Арт-группа «Явь» появилась в Санкт-Петербурге в 2014 году. На её счету свыше сотни работ, большая часть которых привлекает внимание СМИ и жителей города остросоциальной направленностью. В последние годы популярность художников вышла далеко за пределы Санкт-Петербурга. «Октагон.Северо-Запад» поговорил с основательницей проекта Анастасией Владычкиной и участником коллектива Александром Ворониным о том, почему стрит-арт не приживается в культурной столице России, насколько важно политвысказывание в рисунках на стенах и как дополненная реальность будет реализована в искусстве будущего.
– Как зародилась «Явь»?

Записи с указанием на текст и элементы
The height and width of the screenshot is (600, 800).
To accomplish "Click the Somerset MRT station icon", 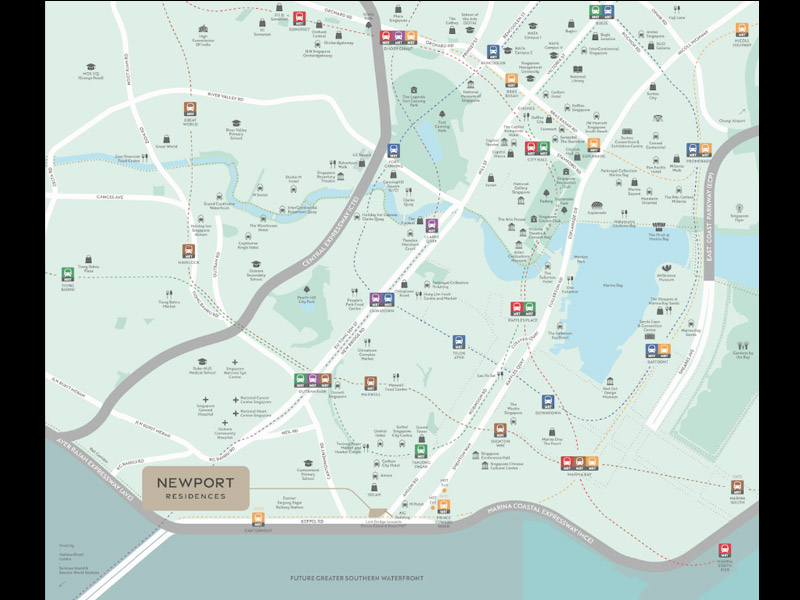I will coord(299,18).
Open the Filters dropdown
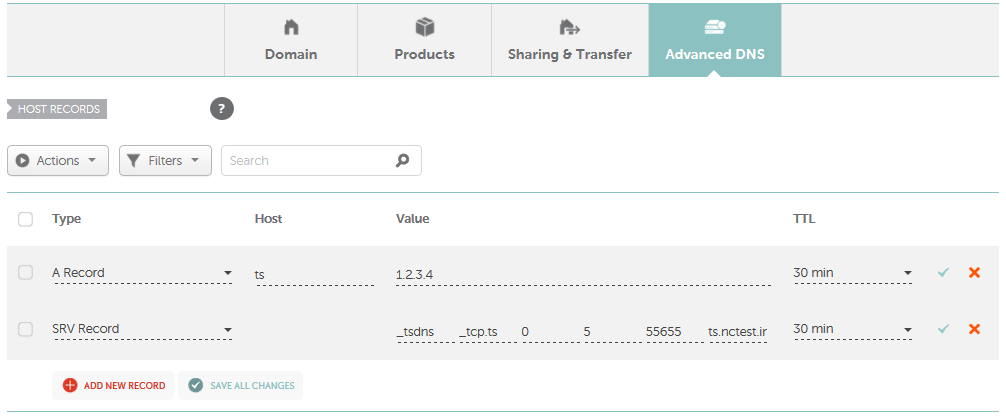Viewport: 1006px width, 416px height. coord(165,160)
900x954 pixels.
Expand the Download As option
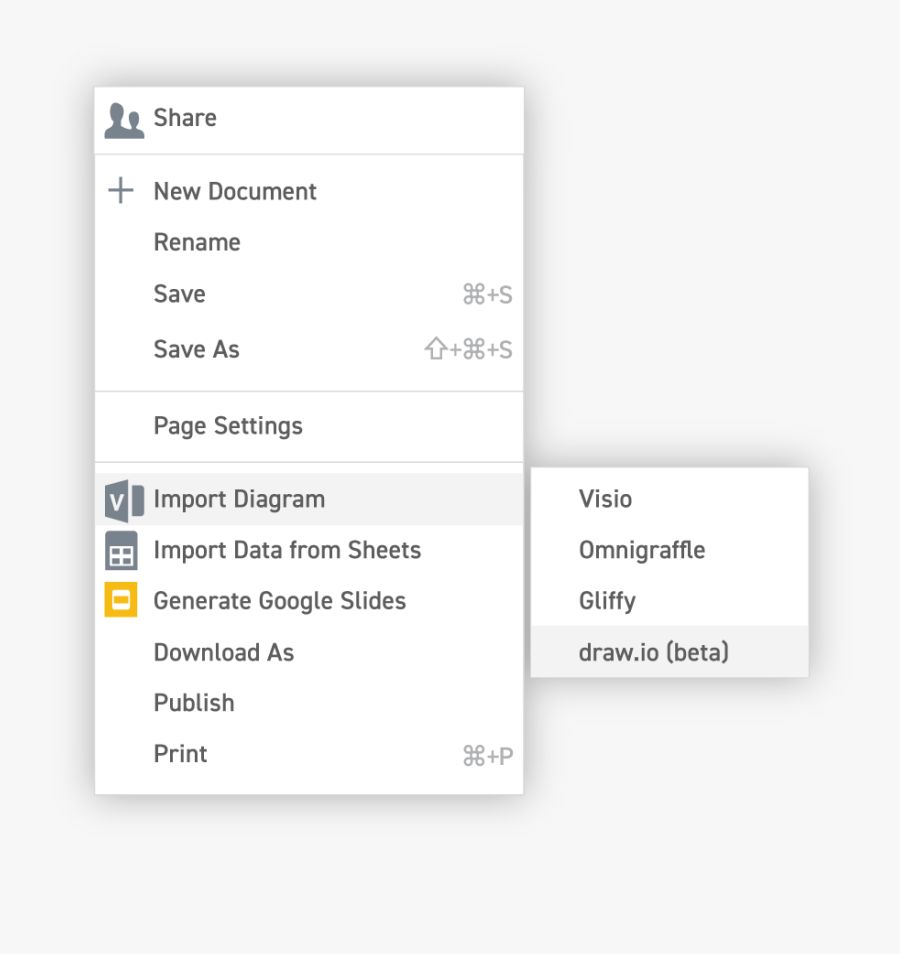point(223,653)
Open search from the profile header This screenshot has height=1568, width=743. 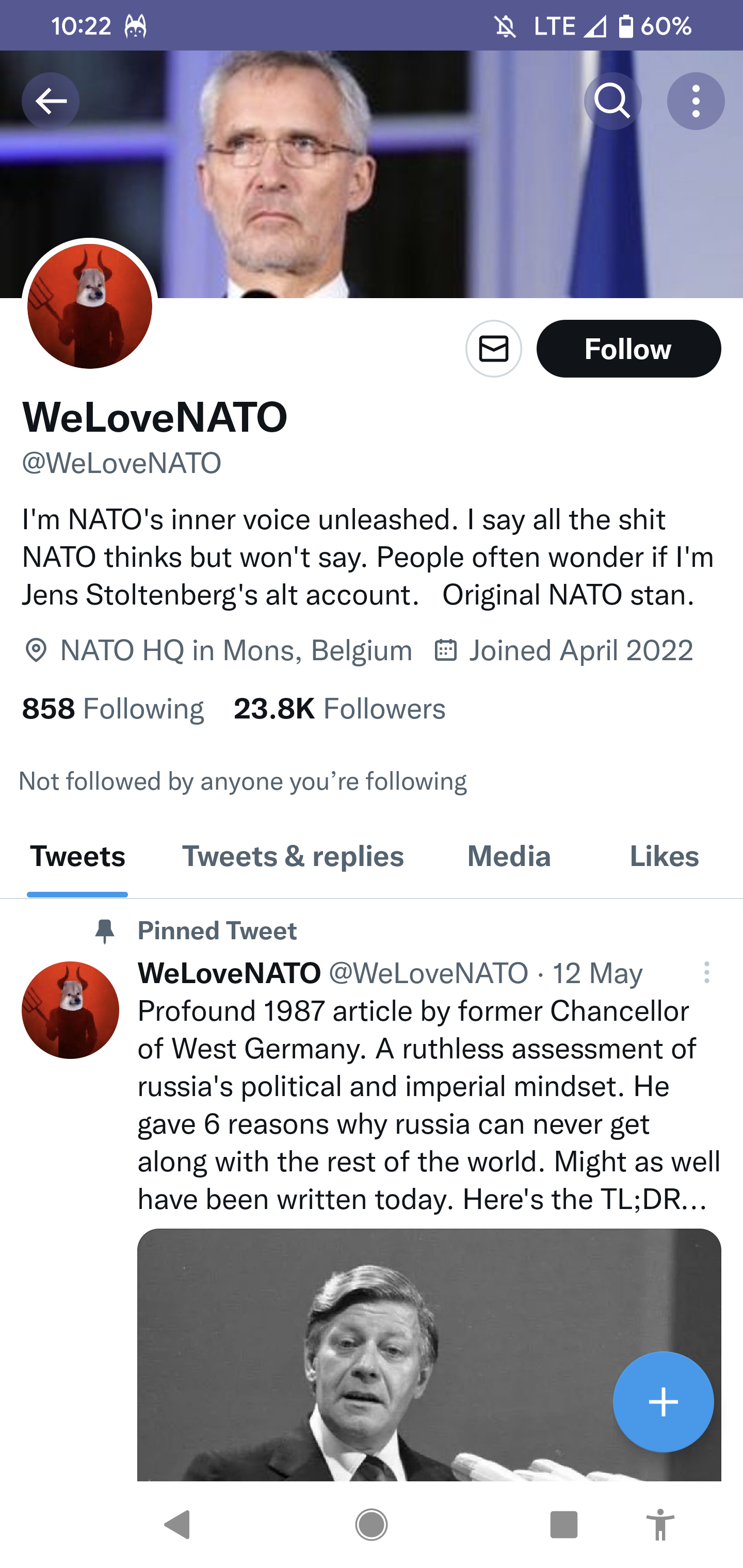[x=612, y=101]

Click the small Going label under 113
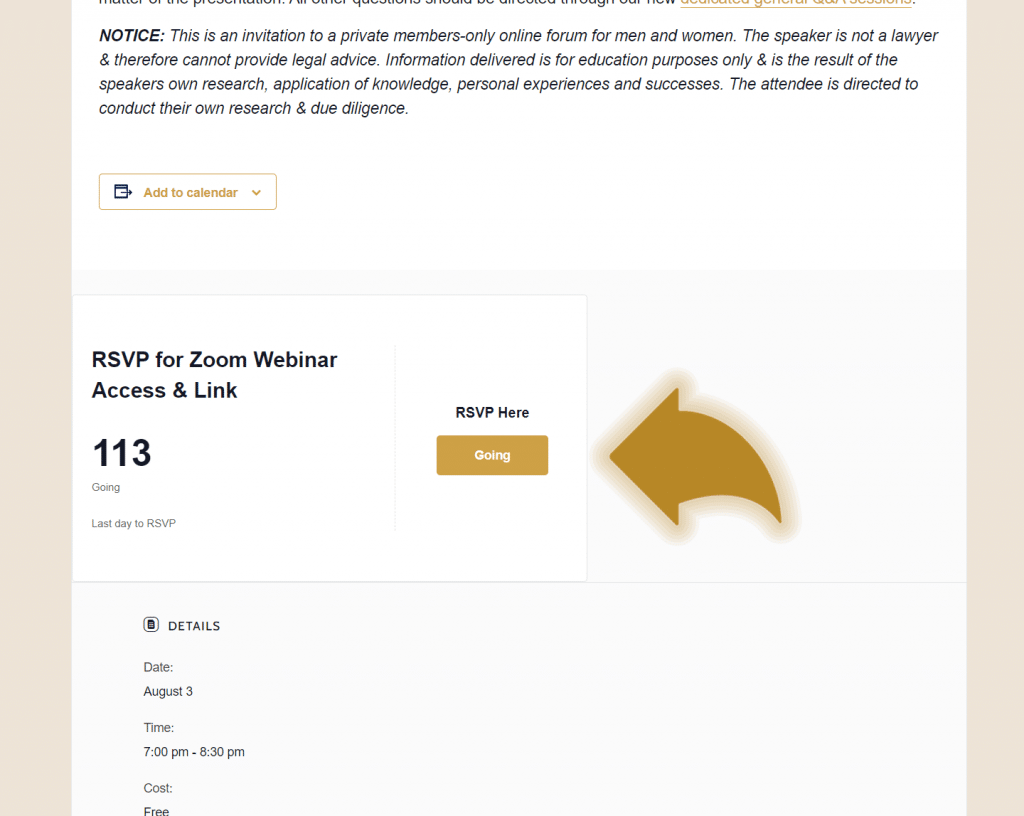pyautogui.click(x=106, y=487)
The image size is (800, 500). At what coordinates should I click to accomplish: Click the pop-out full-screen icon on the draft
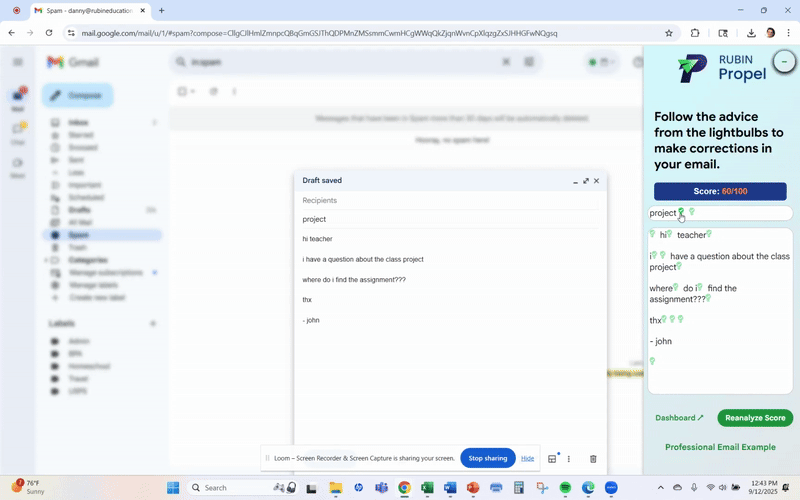[x=586, y=181]
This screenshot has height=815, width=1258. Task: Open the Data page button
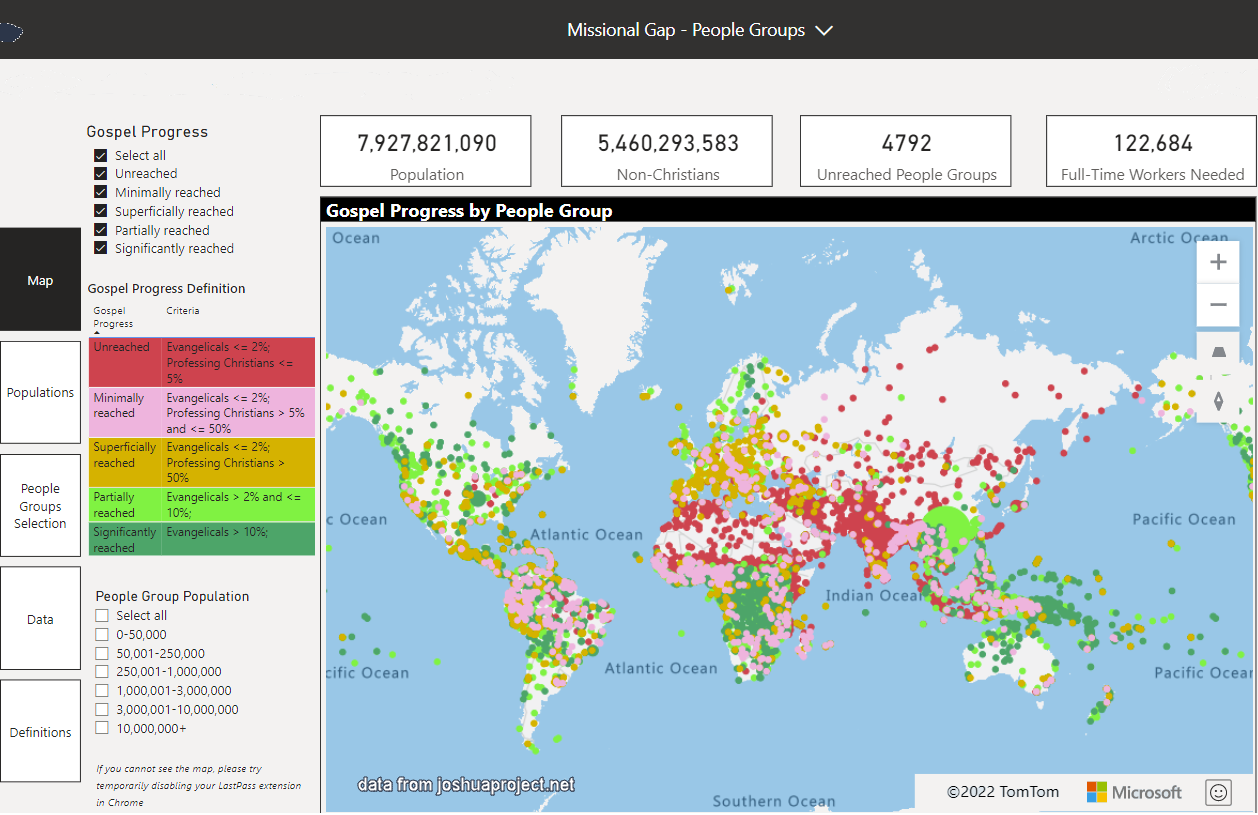pyautogui.click(x=40, y=619)
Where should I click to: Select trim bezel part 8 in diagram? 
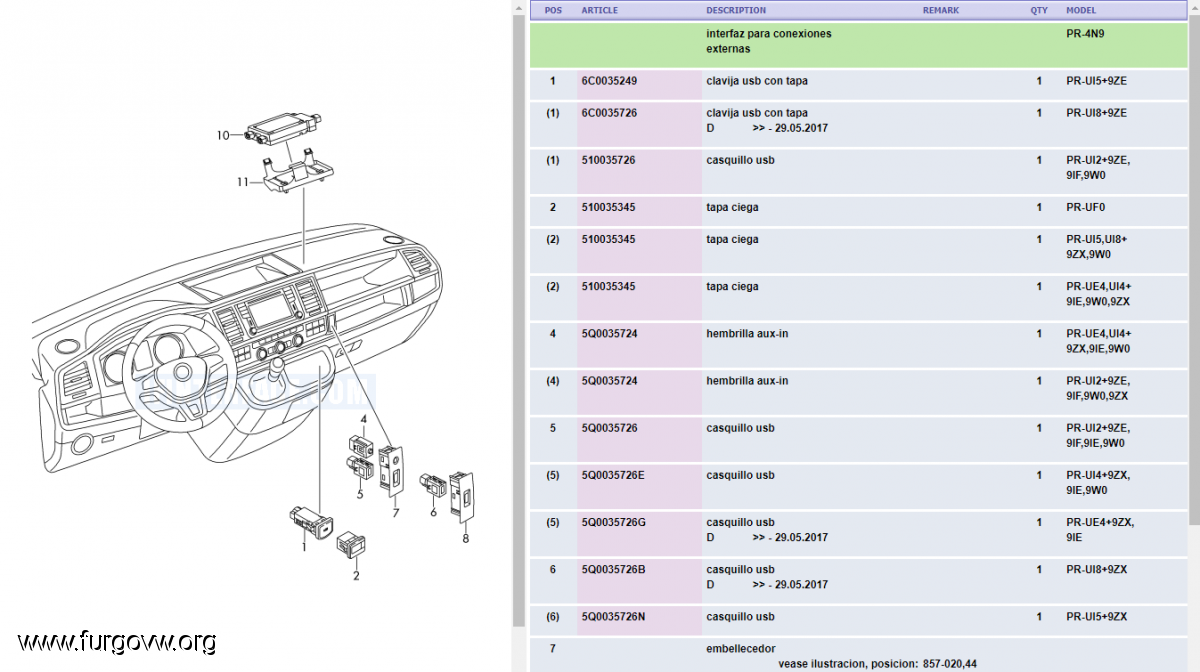click(x=460, y=496)
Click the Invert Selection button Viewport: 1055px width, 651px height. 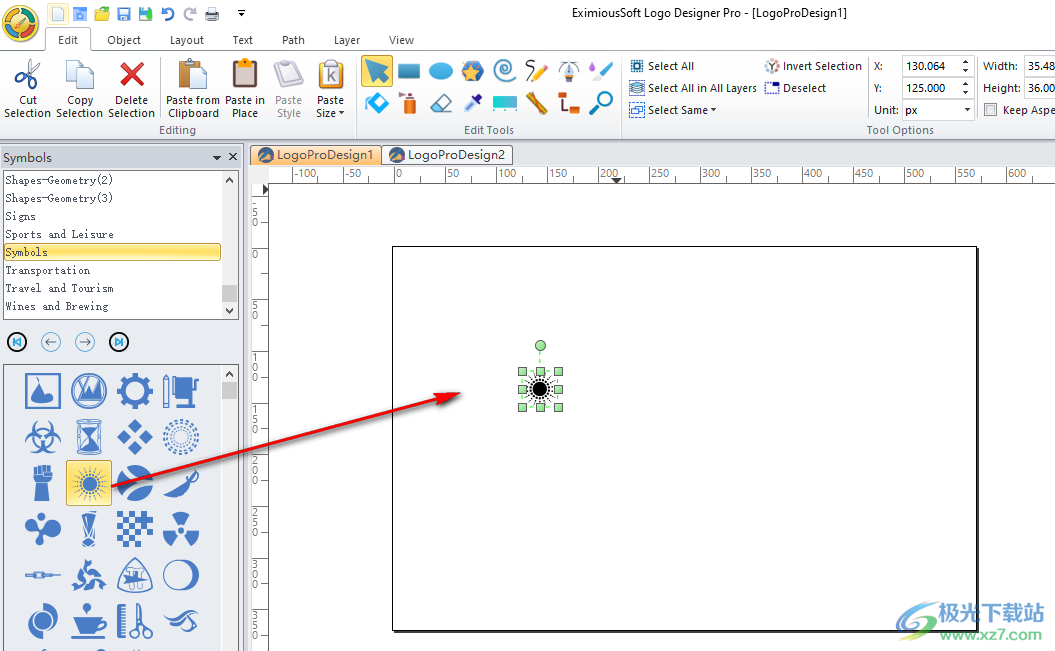point(813,66)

→ **ПОСТАВЛЕННАЯ ЗАДАЧА**: В каком году и в каком городе появилась арт-группа «Явь», согласно тексту о ней? Для ответа пользуйтесь только текстом.

→ **ПОЛНЫЙ ОТВЕТ**: В 2014 году в Санкт-Петербурге.